▶ **GIVEN EXERCISE**
Reproduce the data below word for word, leaving out the pictures.
___ EXERCISE MATERIALS ___
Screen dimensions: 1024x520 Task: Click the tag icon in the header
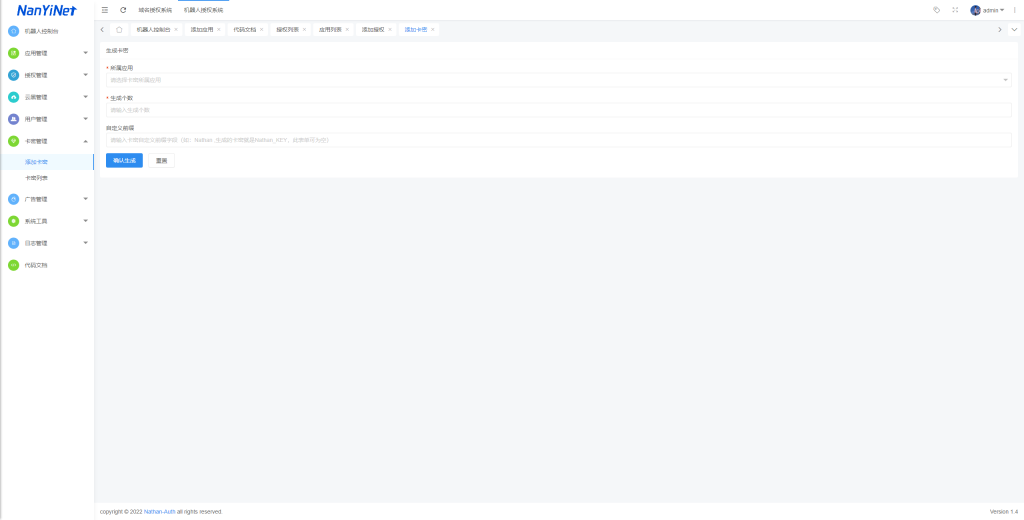(x=936, y=10)
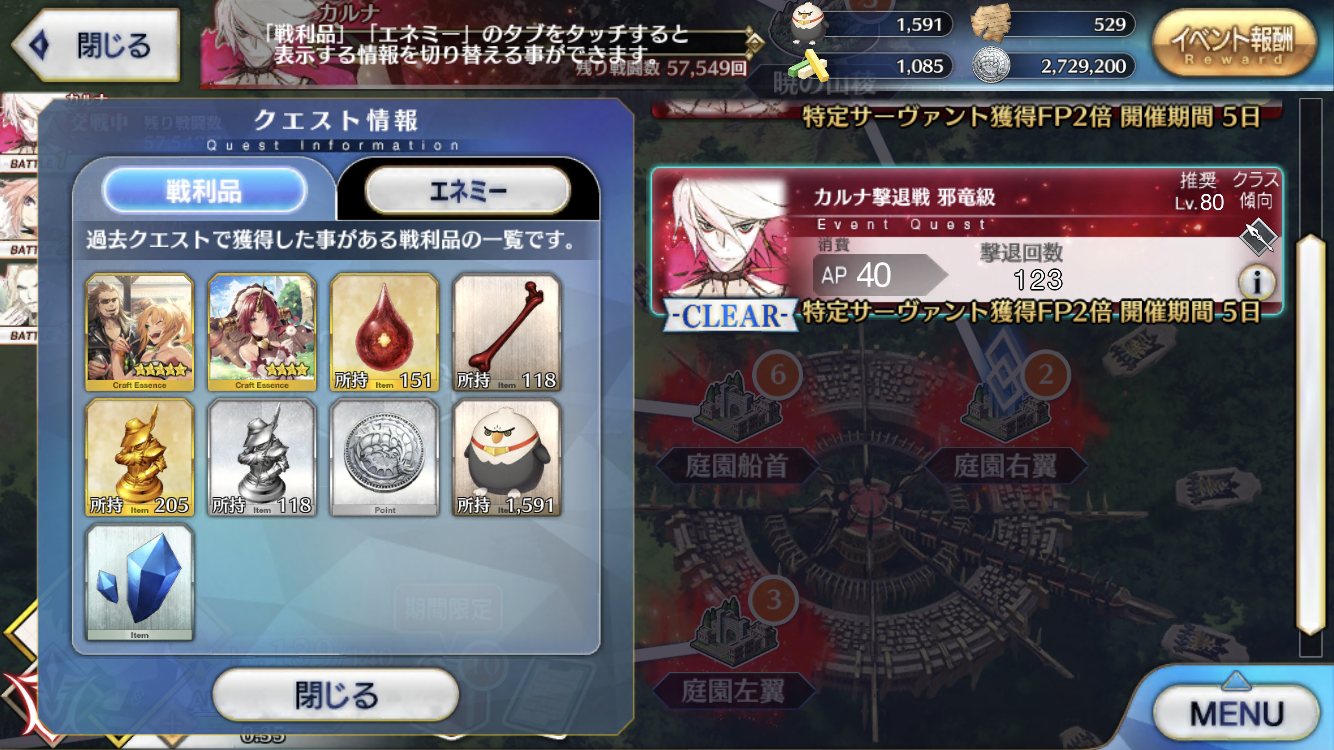Tap the first five-star Craft Essence card
1334x750 pixels.
coord(140,332)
___
▶ **SOLVED EXERCISE**
Screen dimensions: 1024x520 Task: Click the tag icon in the header
(x=936, y=10)
Tap the first five-star Craft Essence card
1334x750 pixels.
coord(140,332)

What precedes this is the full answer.